Female genital anomalies (FGA) represent a group of inborn disorders of the reproductive tract. Frequently, FGA manifest during adolescence and, not infrequently, they affect reproductive health adversely. Early establishment of a precise diagnosis is important to decide on a treatment and to avoid complications both in the genitals and in the adjacent organs 1. Classification of Müllerian anomalies on the basis of the existing treatment opportunities seems coherent, and the inclusion of previously unclassified entities is important for the broad understanding and management of this group of disorders 2. Several treatment options for FGA have been developed and have been subjected to several refinements 2–4. The surgical approaches for the correction of Müllerian duct anomalies are individualized aiming at improving a patient’s postoperative ability to have healthy sexual relations and achieve a successful reproductive outcome 5–8.

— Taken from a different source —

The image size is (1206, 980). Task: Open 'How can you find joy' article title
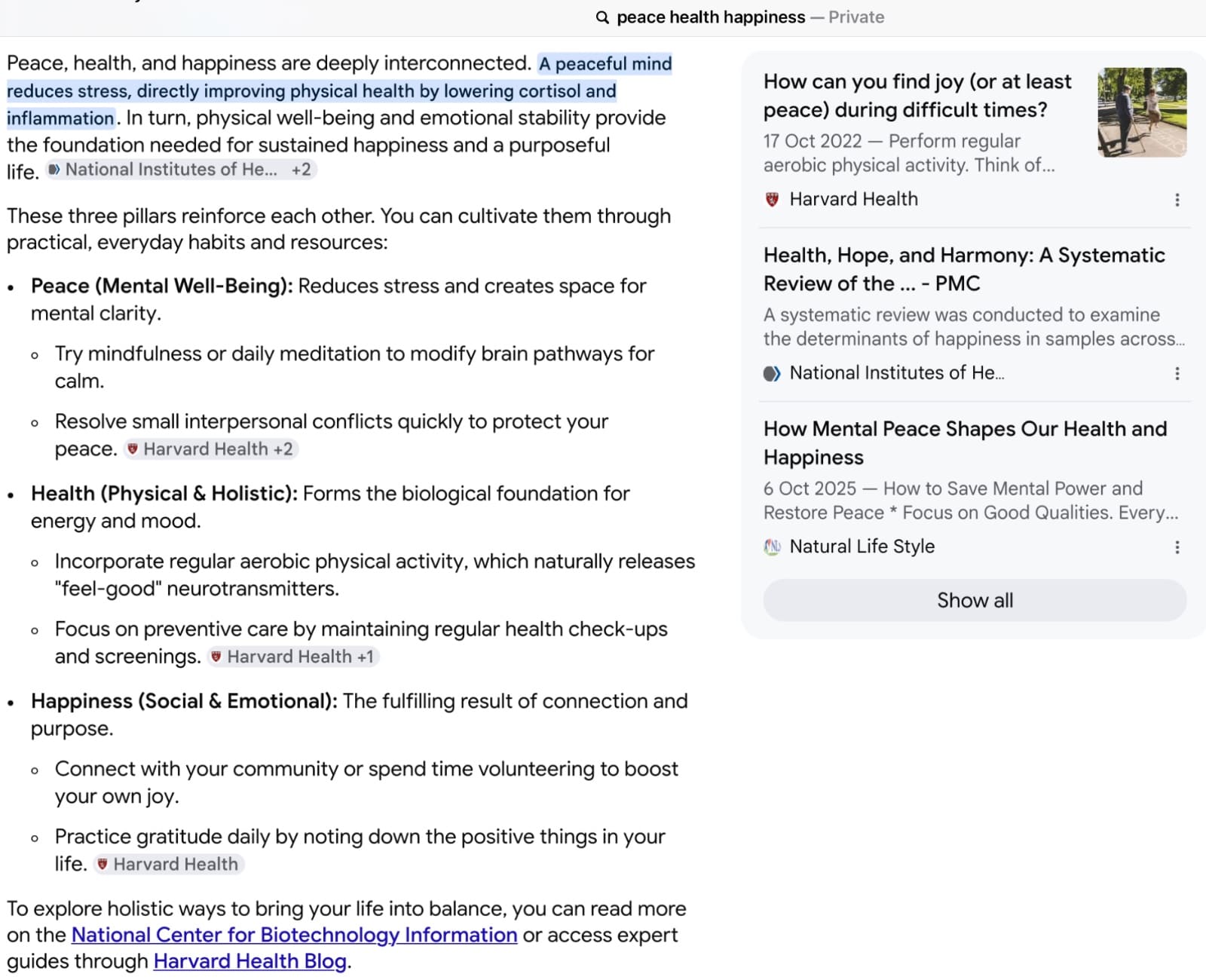point(917,96)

With cumulative reporting and advances in diagnostic modalities, subclasses and sporadic cases may be found and serve as important clues for understanding its embryologic background 9,10. We proposed the present preface for an ‘adolescent-focused, treatment-based’ classification system on the basis of the general frame of the American Fertility Society (AFS) classification with some fundamental differences aimed at covering the limitations of the AFS classification. However, any disagreement with the AFS classification was discussed and supported with scientifically analyzed evidences. Finally, the present preface represents our view, which may be of interest to scientists in other countries for the formulation of an ideal updated classification system.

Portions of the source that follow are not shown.